Short exercise>
Pull out every line of the material below that contains the string "should". The match is case-sensitive.

++++ Data excerpts

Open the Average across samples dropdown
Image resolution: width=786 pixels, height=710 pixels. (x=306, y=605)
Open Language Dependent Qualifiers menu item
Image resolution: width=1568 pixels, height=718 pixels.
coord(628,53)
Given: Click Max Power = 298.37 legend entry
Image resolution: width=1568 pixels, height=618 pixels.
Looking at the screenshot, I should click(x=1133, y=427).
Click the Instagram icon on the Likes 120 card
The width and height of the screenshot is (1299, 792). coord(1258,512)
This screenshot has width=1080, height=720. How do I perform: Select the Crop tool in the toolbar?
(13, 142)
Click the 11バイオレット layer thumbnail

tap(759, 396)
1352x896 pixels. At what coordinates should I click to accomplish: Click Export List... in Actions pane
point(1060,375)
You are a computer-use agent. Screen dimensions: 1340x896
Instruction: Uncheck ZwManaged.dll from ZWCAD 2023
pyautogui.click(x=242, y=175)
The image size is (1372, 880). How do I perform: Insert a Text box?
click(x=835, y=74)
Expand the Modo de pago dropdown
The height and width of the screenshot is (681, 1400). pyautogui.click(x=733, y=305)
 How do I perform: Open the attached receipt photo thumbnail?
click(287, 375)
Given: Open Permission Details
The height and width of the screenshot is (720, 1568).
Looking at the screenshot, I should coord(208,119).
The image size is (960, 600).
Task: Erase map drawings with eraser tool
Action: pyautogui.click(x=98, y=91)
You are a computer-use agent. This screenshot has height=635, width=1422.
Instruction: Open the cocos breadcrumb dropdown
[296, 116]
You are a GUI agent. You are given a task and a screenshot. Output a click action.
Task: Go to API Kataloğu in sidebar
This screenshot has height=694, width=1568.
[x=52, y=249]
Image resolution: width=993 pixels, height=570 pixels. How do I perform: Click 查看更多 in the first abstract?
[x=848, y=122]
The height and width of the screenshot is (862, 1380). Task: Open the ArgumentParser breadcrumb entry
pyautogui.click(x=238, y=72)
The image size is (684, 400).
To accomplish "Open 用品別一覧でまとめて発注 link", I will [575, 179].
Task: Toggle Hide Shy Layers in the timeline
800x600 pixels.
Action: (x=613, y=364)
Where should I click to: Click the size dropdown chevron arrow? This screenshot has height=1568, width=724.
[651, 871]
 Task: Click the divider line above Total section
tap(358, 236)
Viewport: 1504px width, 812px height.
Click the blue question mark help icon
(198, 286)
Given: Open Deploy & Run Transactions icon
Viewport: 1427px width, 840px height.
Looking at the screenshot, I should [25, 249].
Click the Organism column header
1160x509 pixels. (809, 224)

++++++++

Solution to this problem>
Looking at the screenshot, I should click(x=1133, y=427).
1352x896 pixels. At what coordinates should I click to accomplish: Click Export List... in Actions pane
Looking at the screenshot, I should coord(208,119).
Where should I click to: Click the size dropdown chevron arrow? This screenshot has height=1568, width=724.
Looking at the screenshot, I should [25, 249].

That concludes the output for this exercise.